TEXT SECTION:
:::

The future of myelodysplastic syndrome-patient priorities and outcomes that matter.
Poynton M., Gilmour-Hamilton C., Dale-Harris I., Clarke E., Stanworth S., Murphy M., Roy N.
BACKGROUND: Without a definitive curative option available to many patients, learning to live with myelodysplastic syndrome (MDS) and manage symptoms effectively becomes a priority in their care. Anaemia is an almost universal feature of MDS. Individuals suffer differently and better individualisation of care is needed. Most MDS patient information offers scant appreciation for disease heterogeneity, variable response to treatment and each patient's likely trajectory. METHODS: We undertook a two-part, online workshop to discuss what matters most to people living with MDS. Patients generated questions about their condition which they felt should be addressed by research or change how their care is delivered. Patients voted on the importance of each topic, creating a "prioritised" list of issues. RESULTS: Fourteen participants of varying age and experience took part raising 56 unique questions under the themes of: prognosis; end of life; treatment; supportive care; medical staff training; diagnosis and communication. These reflect the symptoms of MDS, improving quality of life (QoL) and communication. DISCUSSION: Although haemoglobin (Hb) levels have correlation to QoL, it is widely reported that other factors are important in determining QoL and need for transfusions varies despite stable Hb levels. We showed that Hb level and the need for transfusions is not comparable between different patients and even non-comparable over time meaning that the maximal benefit and timing of transfusions cannot be determined from Hb alone. This workshop highlighted patient dissatisfaction with the "numbers-led" approach and the need for an alternative method to determine when to transfuse.

:::

(Stored records)

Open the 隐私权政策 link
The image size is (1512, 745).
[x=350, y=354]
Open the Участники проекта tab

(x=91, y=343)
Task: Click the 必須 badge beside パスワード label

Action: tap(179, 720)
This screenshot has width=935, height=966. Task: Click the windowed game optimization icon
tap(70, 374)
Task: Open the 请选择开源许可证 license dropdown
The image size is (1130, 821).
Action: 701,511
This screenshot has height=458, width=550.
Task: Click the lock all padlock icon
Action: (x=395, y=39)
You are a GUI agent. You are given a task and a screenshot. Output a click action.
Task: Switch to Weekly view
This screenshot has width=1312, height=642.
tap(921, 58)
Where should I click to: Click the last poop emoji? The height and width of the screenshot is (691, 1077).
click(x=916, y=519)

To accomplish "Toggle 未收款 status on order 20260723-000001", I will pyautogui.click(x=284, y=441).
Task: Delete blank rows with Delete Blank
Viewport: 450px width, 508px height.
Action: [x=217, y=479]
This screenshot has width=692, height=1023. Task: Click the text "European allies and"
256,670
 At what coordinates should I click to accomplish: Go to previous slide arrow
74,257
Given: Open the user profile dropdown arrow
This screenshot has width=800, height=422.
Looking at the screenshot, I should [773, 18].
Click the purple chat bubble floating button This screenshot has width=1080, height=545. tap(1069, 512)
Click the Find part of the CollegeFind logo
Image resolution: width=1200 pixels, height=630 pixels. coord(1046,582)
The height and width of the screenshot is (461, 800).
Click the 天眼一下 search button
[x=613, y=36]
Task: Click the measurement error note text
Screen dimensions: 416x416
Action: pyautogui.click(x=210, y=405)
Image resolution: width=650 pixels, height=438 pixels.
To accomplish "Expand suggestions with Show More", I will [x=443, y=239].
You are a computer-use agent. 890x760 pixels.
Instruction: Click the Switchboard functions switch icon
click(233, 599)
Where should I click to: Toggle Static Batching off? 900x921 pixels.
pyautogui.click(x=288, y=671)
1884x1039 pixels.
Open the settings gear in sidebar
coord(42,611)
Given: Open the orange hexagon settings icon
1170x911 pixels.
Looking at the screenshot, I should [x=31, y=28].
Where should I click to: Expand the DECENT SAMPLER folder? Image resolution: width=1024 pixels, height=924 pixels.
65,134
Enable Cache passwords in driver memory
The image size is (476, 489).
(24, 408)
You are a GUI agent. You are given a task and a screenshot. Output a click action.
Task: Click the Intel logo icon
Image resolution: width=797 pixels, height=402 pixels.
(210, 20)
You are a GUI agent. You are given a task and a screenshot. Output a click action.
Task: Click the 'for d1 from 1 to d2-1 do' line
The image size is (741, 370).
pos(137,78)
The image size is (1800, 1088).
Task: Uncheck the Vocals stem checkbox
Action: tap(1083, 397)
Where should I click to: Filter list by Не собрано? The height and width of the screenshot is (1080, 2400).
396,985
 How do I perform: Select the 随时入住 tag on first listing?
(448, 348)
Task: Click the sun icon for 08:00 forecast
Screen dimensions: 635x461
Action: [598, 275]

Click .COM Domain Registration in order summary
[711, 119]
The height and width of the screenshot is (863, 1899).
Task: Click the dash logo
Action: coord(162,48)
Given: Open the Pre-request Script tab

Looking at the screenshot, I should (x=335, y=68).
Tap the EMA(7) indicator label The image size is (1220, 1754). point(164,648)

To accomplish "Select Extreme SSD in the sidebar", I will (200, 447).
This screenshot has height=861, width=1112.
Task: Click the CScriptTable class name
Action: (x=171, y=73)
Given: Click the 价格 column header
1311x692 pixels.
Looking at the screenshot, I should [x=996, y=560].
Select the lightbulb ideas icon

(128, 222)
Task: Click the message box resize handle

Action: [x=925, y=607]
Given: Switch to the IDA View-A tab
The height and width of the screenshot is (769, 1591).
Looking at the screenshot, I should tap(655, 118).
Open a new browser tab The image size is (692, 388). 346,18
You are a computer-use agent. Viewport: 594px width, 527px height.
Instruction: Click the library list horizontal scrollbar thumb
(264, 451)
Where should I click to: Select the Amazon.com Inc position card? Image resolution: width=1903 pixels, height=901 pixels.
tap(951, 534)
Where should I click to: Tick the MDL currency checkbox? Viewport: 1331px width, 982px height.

:::

WORK INSTRUCTION: According to the abstract on myelodysplastic syndrome, how many participants took part in the workshop? Rely on the abstract alone.

TASK RESULT: Fourteen